Pablo a los Efesios les recuerda algo fundamental: “Hermanos, habéis oído hablar de la distribución de la gracia de Dios que se me ha dado en favor de vosotros, los gentiles”. La gracia que Dios nos da es siempre gracia llamada a fecundarnos y a dar fruto para los demás. Está llamada a germinar abundantemente. La obra de Dios es así. No nos deja yermos, sino que nos hace fecundos. No nos deja permanecer encerrados en nosotros mismos. Sino que nos llama a actuar en favor de los demás: sirviendo, amando, cuidando, acompañando… La gracia no solo santifica, sino que nos lleva a ser canales de Dios, que comunican su Vida, su amor divino.

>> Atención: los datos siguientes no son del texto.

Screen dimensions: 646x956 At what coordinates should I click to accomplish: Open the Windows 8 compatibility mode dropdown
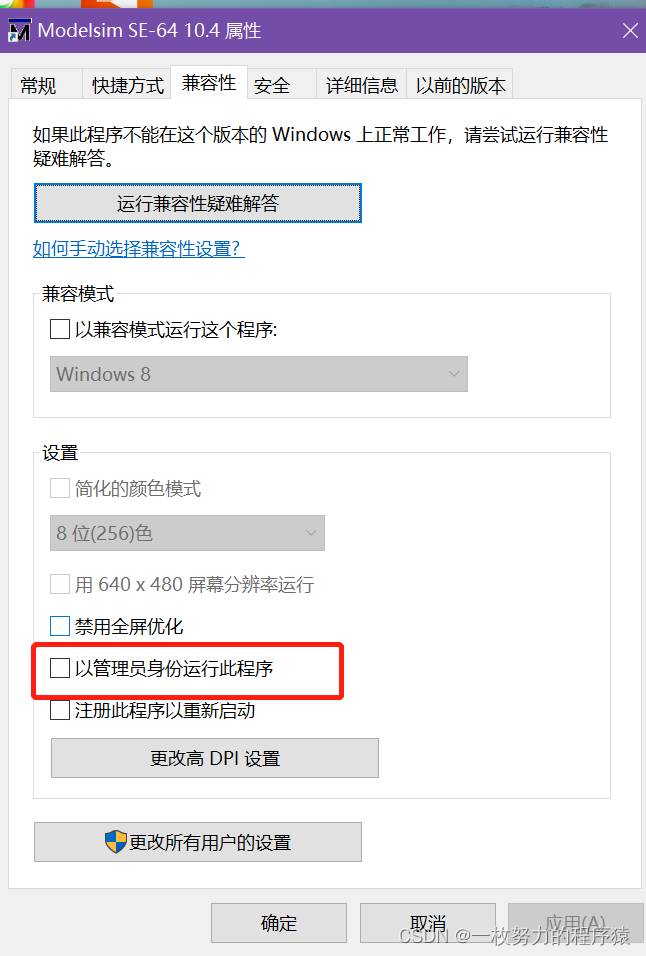pyautogui.click(x=258, y=374)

Mateo recoge con claridad el propósito de la visita de los Magos de Oriente: «¿Dónde está el Rey de los judíos que ha nacido? Porque hemos visto salir su estrella y venimos a adorarlo». La adoración. Los magos salen, se ponen en camino con sus ofrendas, para rendir honor y adoración al que es mayor que ellos, al Mesías. Su misma visita, tres Magos del lejano oriente, siempre ha sido leída en la espiritualidad cristiana como un signo profundo de universalidad y salvación. El mensaje salvador de Cristo es para todos los pueblos. Y son todos los pueblos, representados en estos tres magos venidos de lejos, los que están llamados a adorar al Mesías. No como signo de sumisión o pleitesía mundana. Sino como apertura a la Luz gloriosa que es capaz de transformar nuestras vidas y abrirla a una esperanza que desborda toda lógica humana y toda gloria terrena. Adorar el misterio de Dios encarnado nos abre al Absoluto, en lo concreto, en lo cercano de nuestra realidad. Al Dios que no está allá lejos en el cielo, sino aquí cercano en la Tierra. En mi vida y en la tuya. Pero para esto necesitamos abrirnos a la fe, a la gracia y a su poder salvador, transformador. Que Dios brille en ti hermano, y que tú sepas adorarlo, reconocerlo y dejarlo actuar en tu vida.